In terms of testing, there are currently 42 sentinel sites in the camps for the collection of samples. The humanitarian community is looking at scaling up this number to increase access and utilisation by refugees. The Covid-19 testing laboratory in Cox’s Bazar also has an overall capacity to test approximately 1,500 samples per day. The government has also introduced antigen tests to expand access to testing.  

A camp-wide contact tracing network has been embedded in the rapid investigation and response teams for Covid-19 to co-ordinate case investigation, contact tracing and isolation. Widespread information sharing and awareness raising campaigns are underway to ensure that the population knows how to reduce the risk of transmitting the virus. IPC (Infection Prevention and Control) training continues, with more than 2,600 humanitarian health workers and government staff trained to date.

Vaccine availability
As part of the national strategy, Bangladesh’s Government included Rohingya refugees living in Bangladesh in both the National Response Plan to Covid-19 as well as the national vaccination plan. The first round of Covid-19 vaccinations was concluded on August 23 in the Rohingya camps, targeting chws copypeople aged 55 years and above.
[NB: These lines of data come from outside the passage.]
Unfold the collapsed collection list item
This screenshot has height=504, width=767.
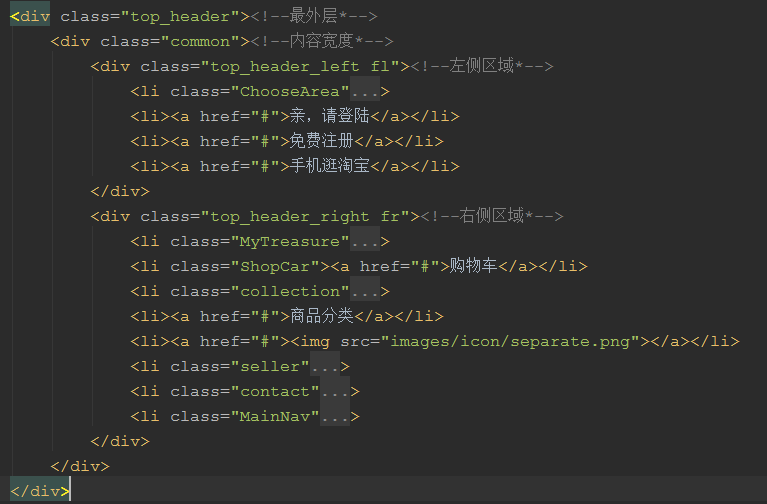(365, 292)
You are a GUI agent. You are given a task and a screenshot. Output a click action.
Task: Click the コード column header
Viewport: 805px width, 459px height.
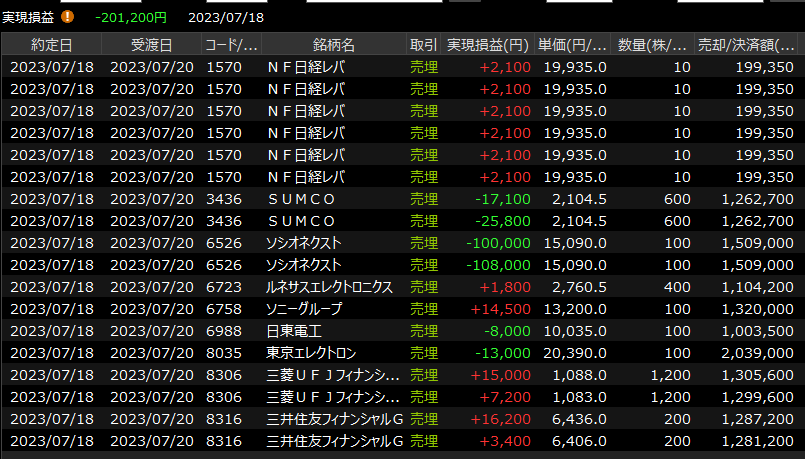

A total of 36,943 individuals were vaccinated – this equates to 86 per cent coverage.

The work of multiple-sector volunteers, specifically CHWs, proved to be highly effective in this first round of vaccination. Their role also involved bringing the physically weak or individuals with impairments to the vaccination sites (see right). The CHWs used a strategy that involved integrated advocacy, communication and social mobilisation to reduce vaccine hesitancy with a view to improve vaccine uptake in the camps. 


The way forward
As the pandemic has clearly highlighted, no one is safe until everyone is safe. Continued close collaboration between the humanitarian community and the Bangladeshi Government will help to rein in Covid-19, as will continuing with the response activities, including prevention and care in the camps and surrounding local communities.

Covid-19 vaccinations should be extended to ensure full coverage for all refugees above the age of 18, providing the availability and approval from the Government. 

Co-ordinated multi-sectoral efforts in the prevention and containment of Covid-19 have already played a vital role and this must be enhanced in the days to come.